═══ DATA PROVIDED ═══

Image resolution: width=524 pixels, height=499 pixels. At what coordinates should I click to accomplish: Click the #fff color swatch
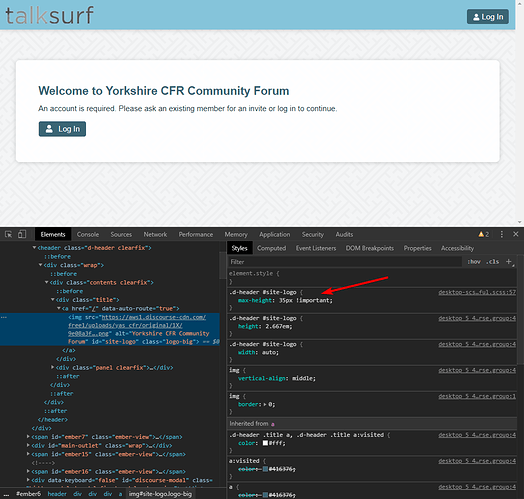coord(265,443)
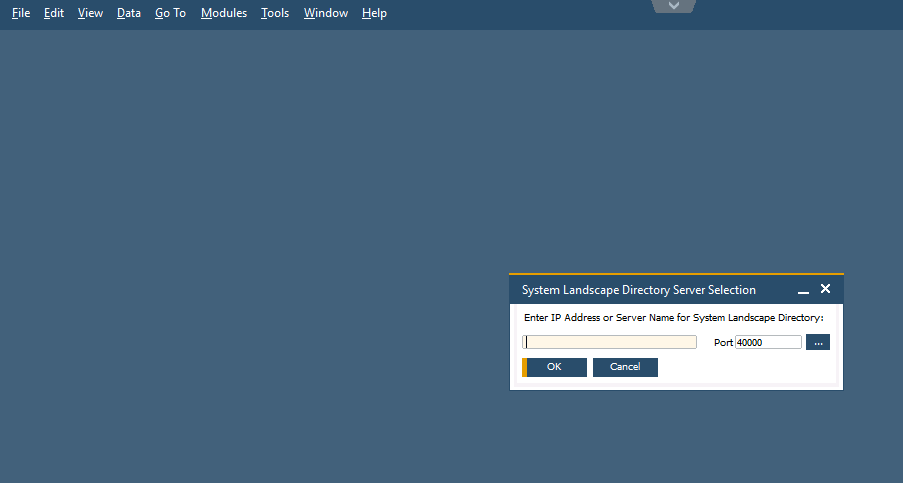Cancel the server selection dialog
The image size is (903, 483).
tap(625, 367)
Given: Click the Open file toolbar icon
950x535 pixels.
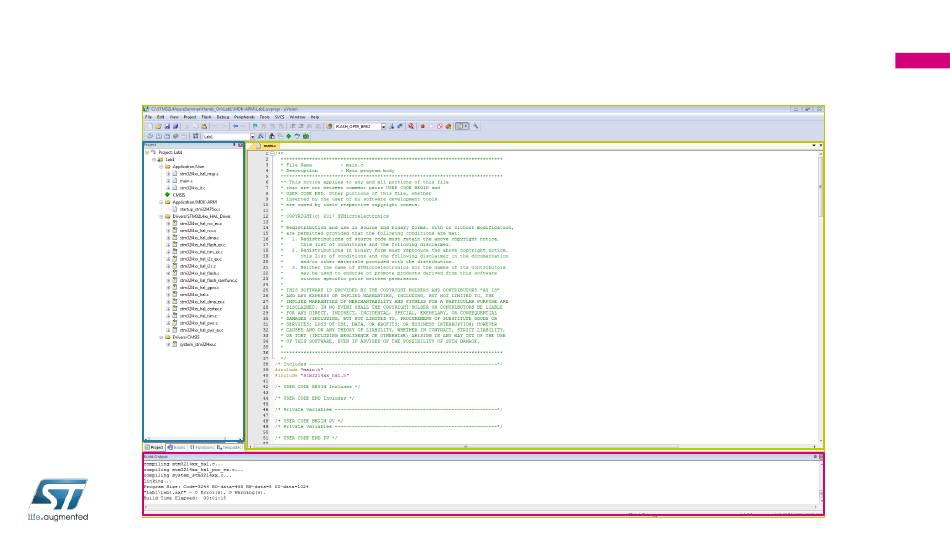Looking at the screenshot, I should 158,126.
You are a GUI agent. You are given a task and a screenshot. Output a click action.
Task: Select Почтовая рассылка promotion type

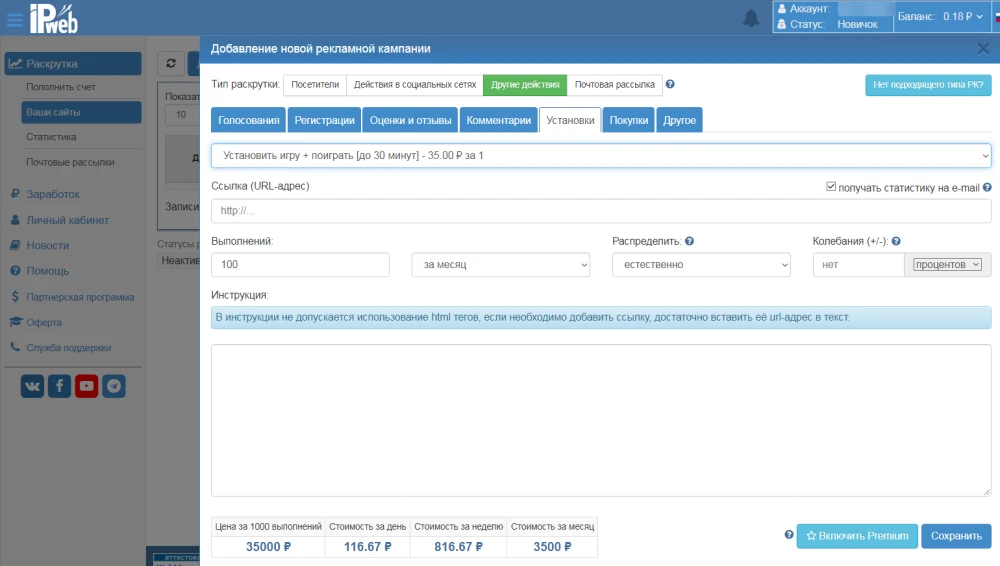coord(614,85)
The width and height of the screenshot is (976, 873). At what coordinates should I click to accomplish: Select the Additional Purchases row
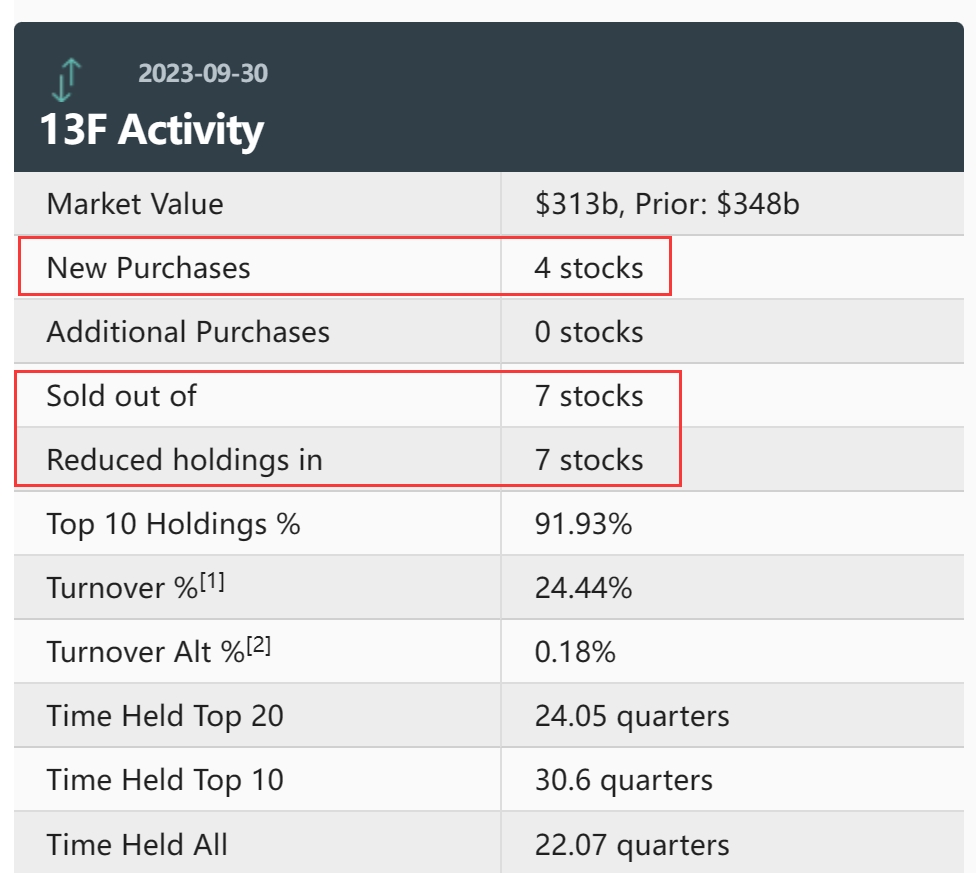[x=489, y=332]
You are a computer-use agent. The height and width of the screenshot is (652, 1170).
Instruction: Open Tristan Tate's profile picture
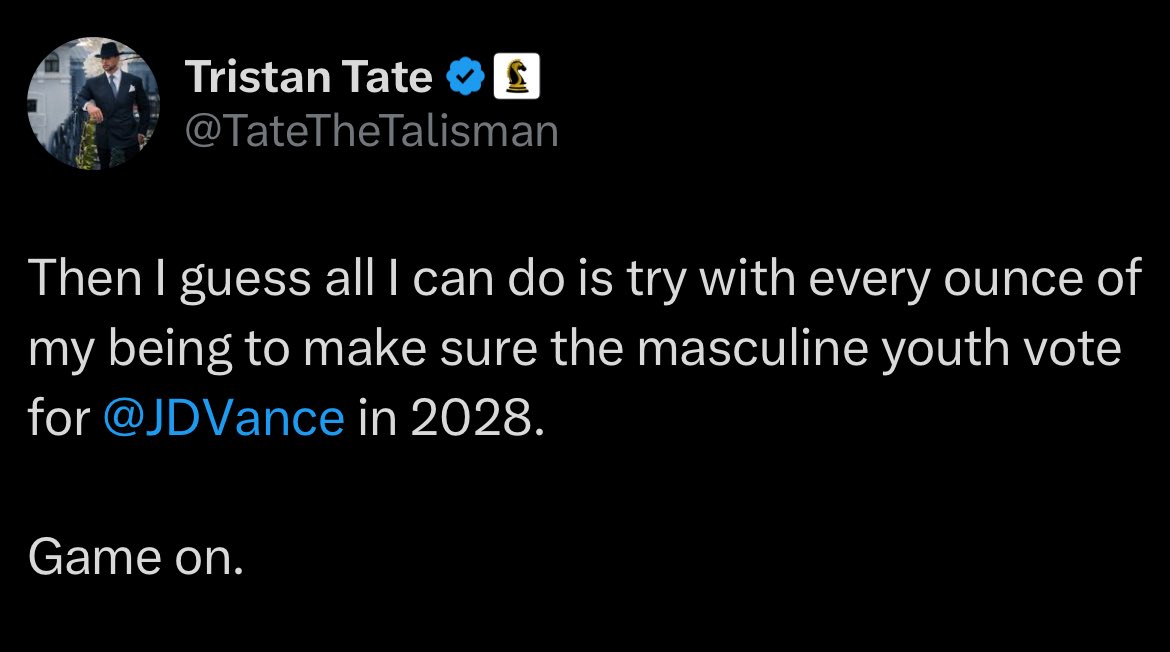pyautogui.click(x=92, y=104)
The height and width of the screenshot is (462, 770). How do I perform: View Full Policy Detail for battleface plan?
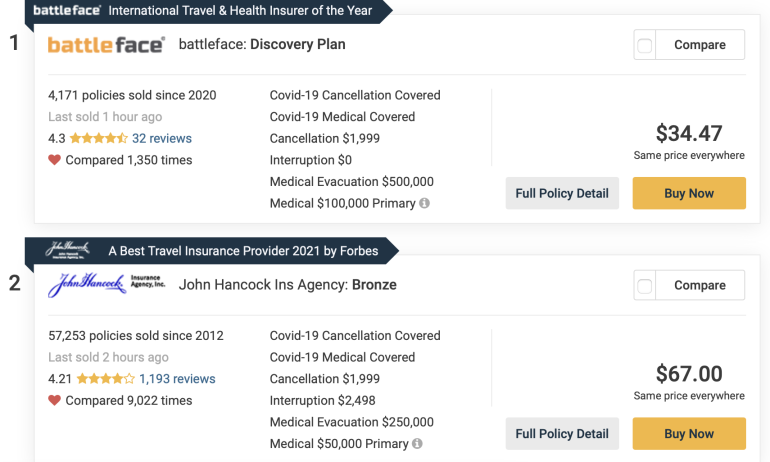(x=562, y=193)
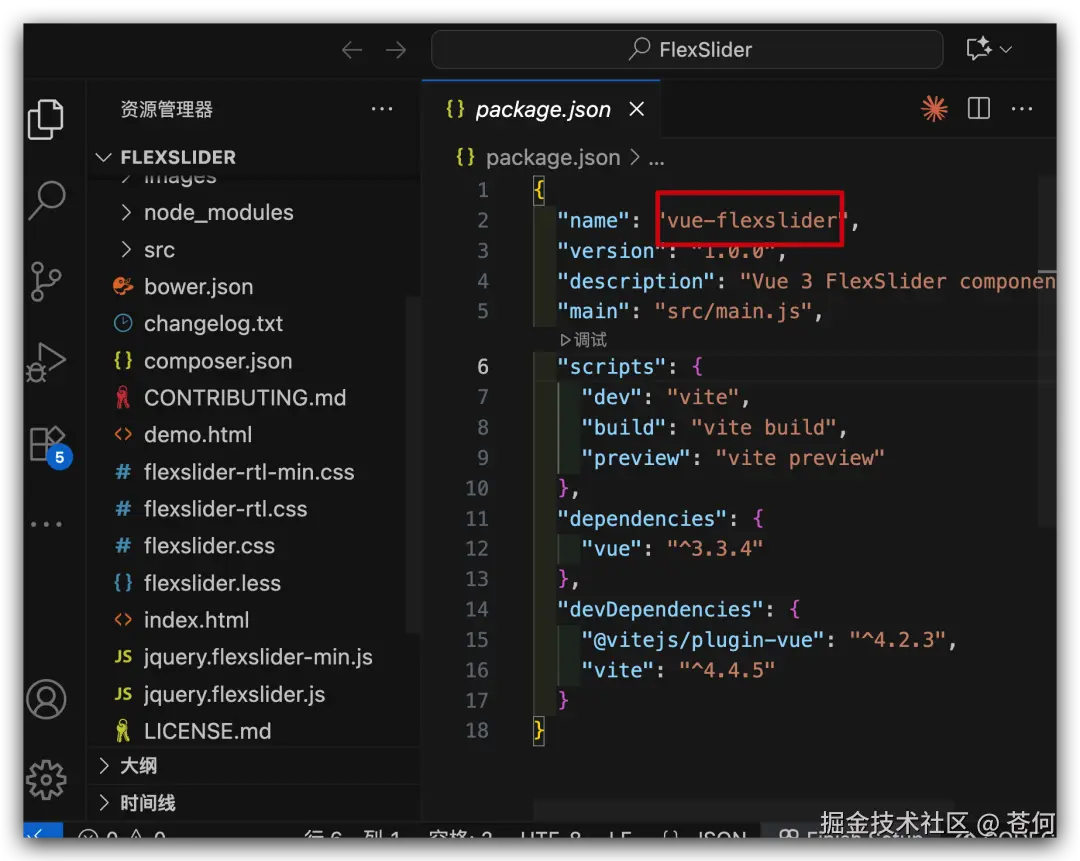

═══

Quote every row above word for word, leaving the pictures out.

Image resolution: width=524 pixels, height=499 pixels. At what coordinates should I click to accomplish: Click the #fff color swatch
coord(265,443)
Cancel the server selection dialog
The image size is (903, 483).
tap(625, 367)
Given: Click the Open file toolbar icon
950x535 pixels.
Looking at the screenshot, I should 158,126.
You are a GUI agent. You are given a task and a screenshot. Output a click action.
Task: Select Почтовая рассылка promotion type

coord(614,85)
The width and height of the screenshot is (976, 873). At what coordinates should I click to accomplish: Select the Additional Purchases row
[x=489, y=332]
You are a computer-use agent. The height and width of the screenshot is (652, 1170).
Instruction: Open Tristan Tate's profile picture
pyautogui.click(x=92, y=104)
The height and width of the screenshot is (462, 770). How do I perform: View Full Policy Detail for battleface plan?
(x=562, y=193)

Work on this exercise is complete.